## Textauszug:
Diana Bach und Robert Minder

Nach Jahrzehnten des Schweigens und des Vertuschens sind in den letzten 10 Jahren vermehrt Biografien und Forschungsstudien im Buchhandel über die leidvolle behördliche Fremdplatzierung von Kindern und Erwachsenen erschienen. Darunter zahlreiche Einzelschicksale, die man lange in der Schweiz nicht für möglich oder unter Verschluss hielt. Das Ausmass der ausgeübten Gewalt ist schier unvorstellbar. Kinder, die jahrelang ihren Peinigern wehrlos ausgeliefert waren, nirgendwo Hilfe zu erwarten hatten, kaum vor Misshandlung geschützt waren, sich nicht zu wehren wussten und deren Rechte gleich null waren. Vormundschafts- und Sozialbehörden und die Mehrheit der Zivilbevölkerung schauten bei schlimmsten Menschenrechtsverletzungen weg. Einer Demokratie und eines Rechtsstaates unwürdig.

Kurzinhalt:

Diana Bach (*1948) und Robert Minder (*1949) verbringen lange Jahre ihrer Kindheit in einem religiös geführten privaten Kinderheim in Auwil SG. Sie erleben Gewalt und wachsen in einer von Kälte und Angst dominierten Welt auf. Nach über fünf Jahrzehnten treffen sie sich wieder. Diana, mittlerweile pensioniert, ist Lehrerin geworden, Robert arbeitet als Hauswart und lebt mit seiner Familie. Beide tragen die Verletzungen der Kindheit noch in sich. Sie beginnen sich zu schreiben, tauschen sich per Mail über ihr Leiden und ihre Strategien des Überlebens aus. Und sie beteiligen sich an der Diskussion um Wiedergutmachung. Lisbeth Herger zeichnete die Lebensgeschichten von Diana und Robert entlang der Quellen nach, bearbeitete ihren Briefwechsel und bettete ihn zeitgeschichtlich ein. So werden zwei Schicksale zu hörbaren Stimmen und eindrücklichen Porträts. Entstanden ist eine sehr persönliche und historisch fundierte Reflexion zur Aufarbeitung der unrühmlichen Praxis der administrativen Versorgungen. Ein beklemmendes Zeitzeugnis der Schweizer Sozialgeschichte.

Würdigung:
Diana Bach und Robert Minder gerieten in die Klauen einer völlig gestörten „Heimmutter“, welche unkontrolliert eine faschistoide Gewaltorgie gegenüber den anvertrauten Kindern beging. Dazu kam die vielfältige psychische Folter. Trotz Klagen wurde diesem Treiben vom Vormund nicht Einhalt geboten. Diana Bach und Robert Minder wurden deshalb in ihrer Existenz durch die erlittenen Traumata über Jahrzehnte extrem geschädigt. Dass sie erst jetzt sich jemand anvertrauten konnten, zu sprechen wagten zeigt das Ausmass des Horrorkabinetts und seiner langfristigen Folgen. Im frühen Erwachsenenleben auf sich geworfen, bemühten sie sich irgendwie Tritt zu fassen. Gründe für das wiederholte Scheitern im Erwachsenenleben sind die mehrjährige Isolation in einem solchen brutalen Straflager und die konsequente Verweigerung von Anerkennung, die ein Kind unbedingt braucht, damit es Vertrauen gewinnt, geistig und psychisch wachsen kann. Frau Lisbeth Herger hat dieses fast unentwirrbare Horrorkabinett erfolgreich zu Papier gebracht und der Nachwelt überliefert. Das Buch Lebenslänglich ist harte Kost. Für die nur zu oft selbstgefällige Schweiz ein wichtiges Korrektiv.

## Aufgaben:
1. In welchem Ort lag laut dem Textauszug das Kinderheim, in dem Diana Bach und Robert Minder einen Großteil ihrer Kindheit verbrachten?
2. Gib aus dem Textauszug alles von „Nach Jahrzehnten des“ bis hinunter zu „eines Rechtsstaates unwürdig.“ wortgetreu wieder.

## Gegebene Angaben:
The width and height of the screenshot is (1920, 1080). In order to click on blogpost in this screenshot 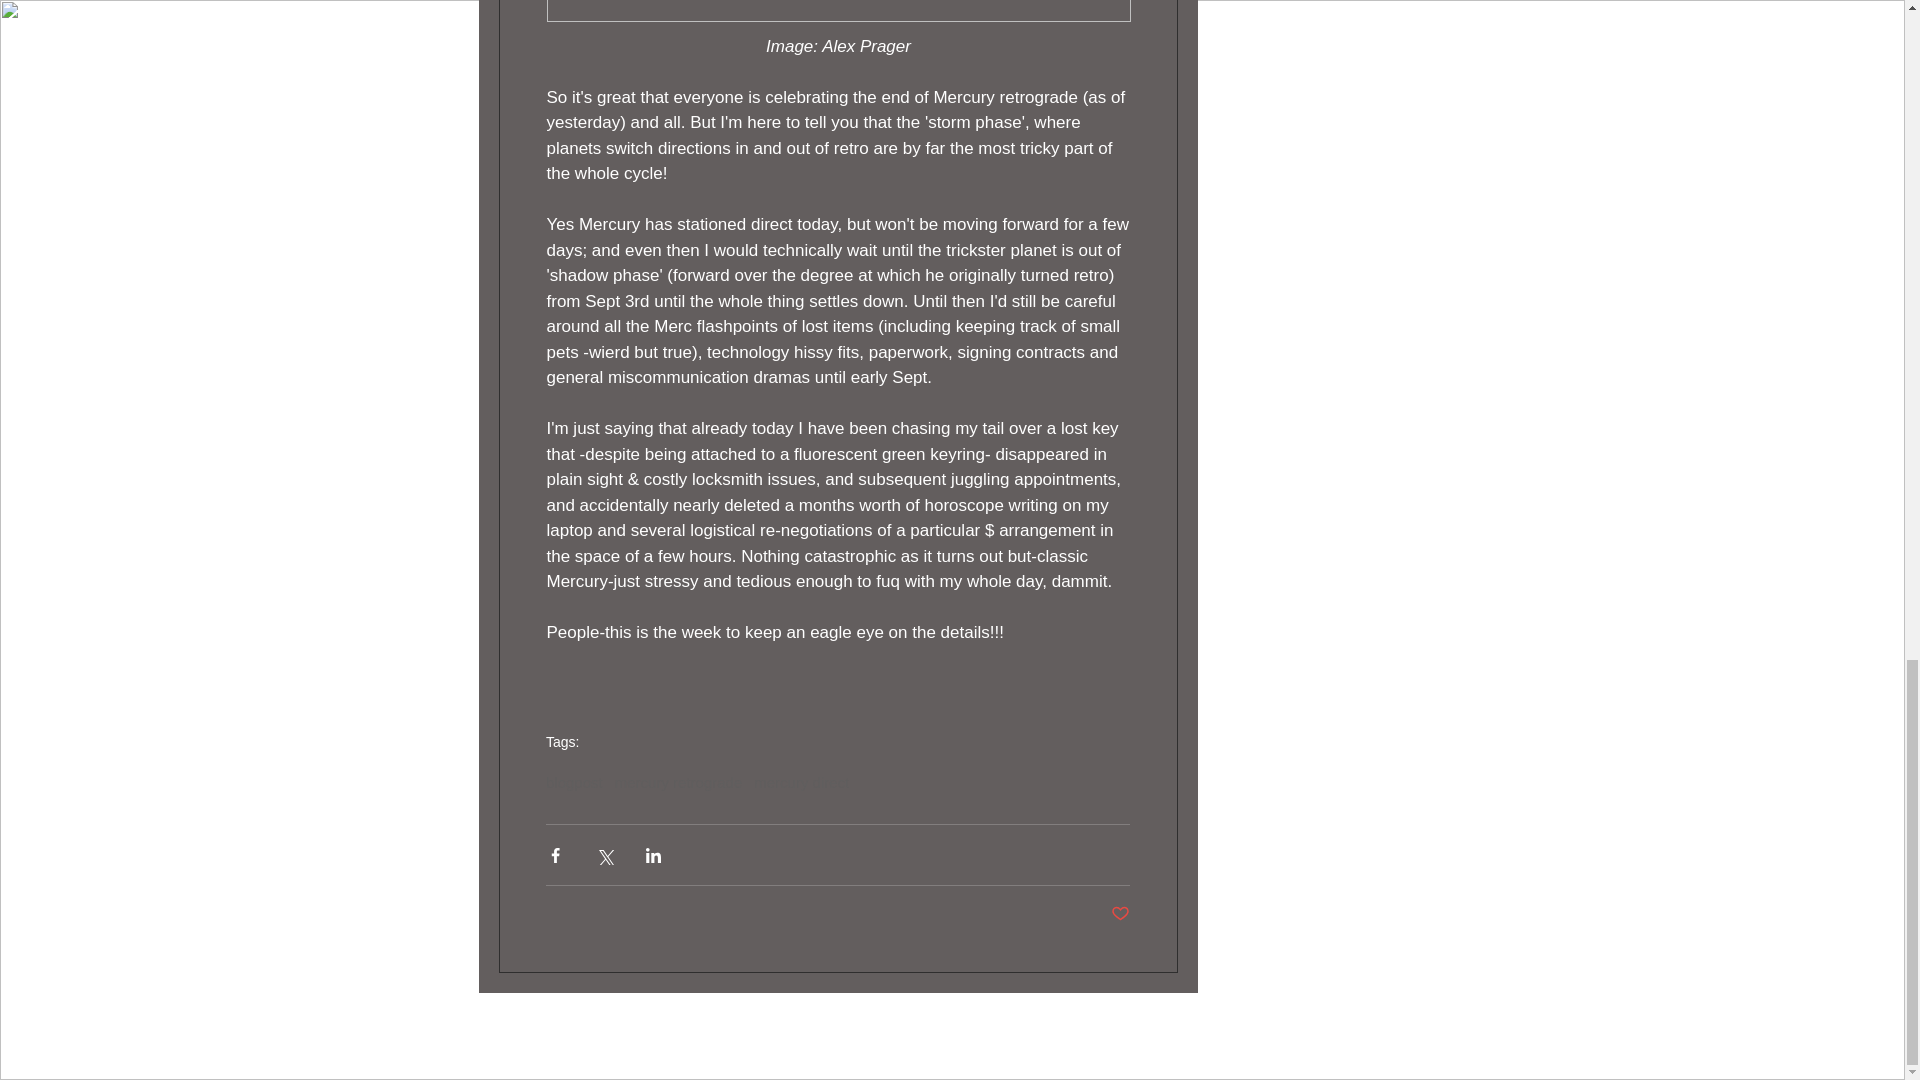, I will do `click(574, 782)`.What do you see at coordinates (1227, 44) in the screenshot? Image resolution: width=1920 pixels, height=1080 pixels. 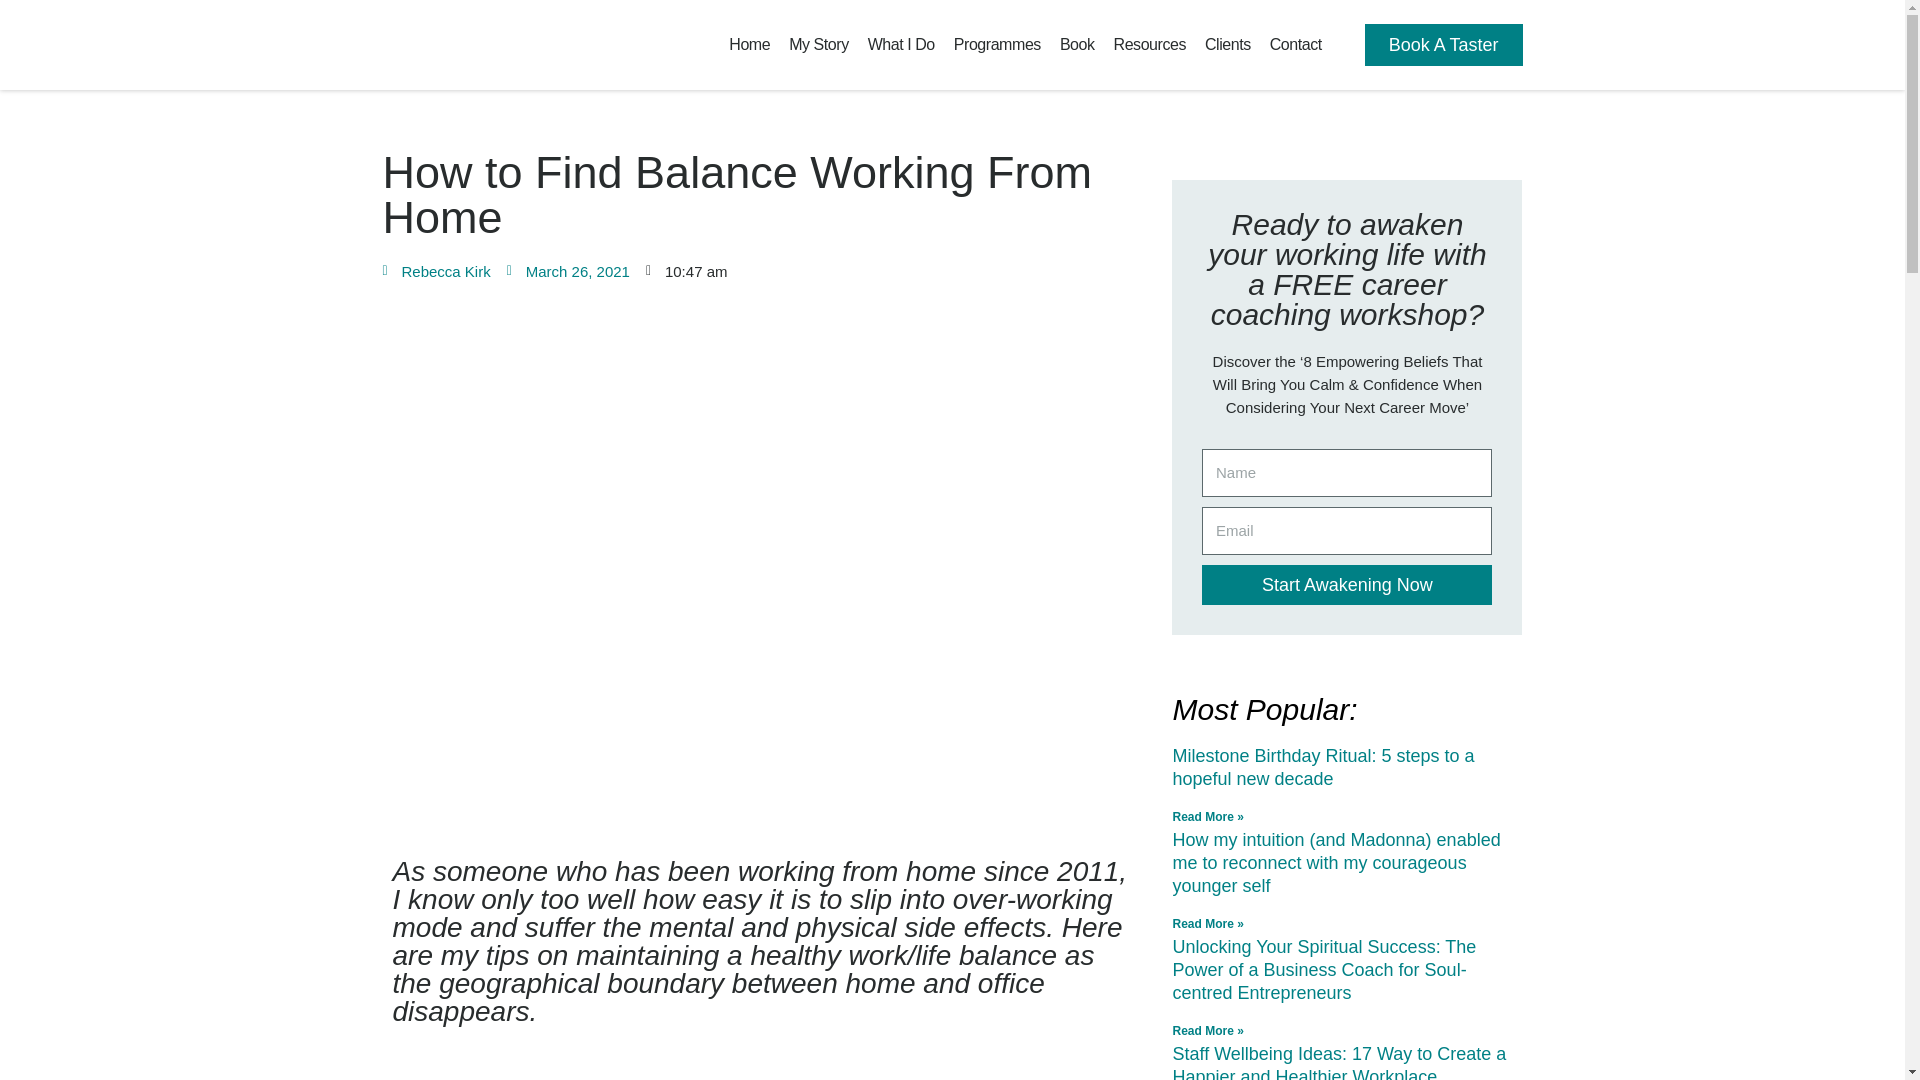 I see `Clients` at bounding box center [1227, 44].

## Schriftliche Antworten:
1. In Auwil SG.

2.
Nach Jahrzehnten des Schweigens und des Vertuschens sind in den letzten 10 Jahren vermehrt Biografien und Forschungsstudien im Buchhandel über die leidvolle behördliche Fremdplatzierung von Kindern und Erwachsenen erschienen. Darunter zahlreiche Einzelschicksale, die man lange in der Schweiz nicht für möglich oder unter Verschluss hielt. Das Ausmass der ausgeübten Gewalt ist schier unvorstellbar. Kinder, die jahrelang ihren Peinigern wehrlos ausgeliefert waren, nirgendwo Hilfe zu erwarten hatten, kaum vor Misshandlung geschützt waren, sich nicht zu wehren wussten und deren Rechte gleich null waren. Vormundschafts- und Sozialbehörden und die Mehrheit der Zivilbevölkerung schauten bei schlimmsten Menschenrechtsverletzungen weg. Einer Demokratie und eines Rechtsstaates unwürdig.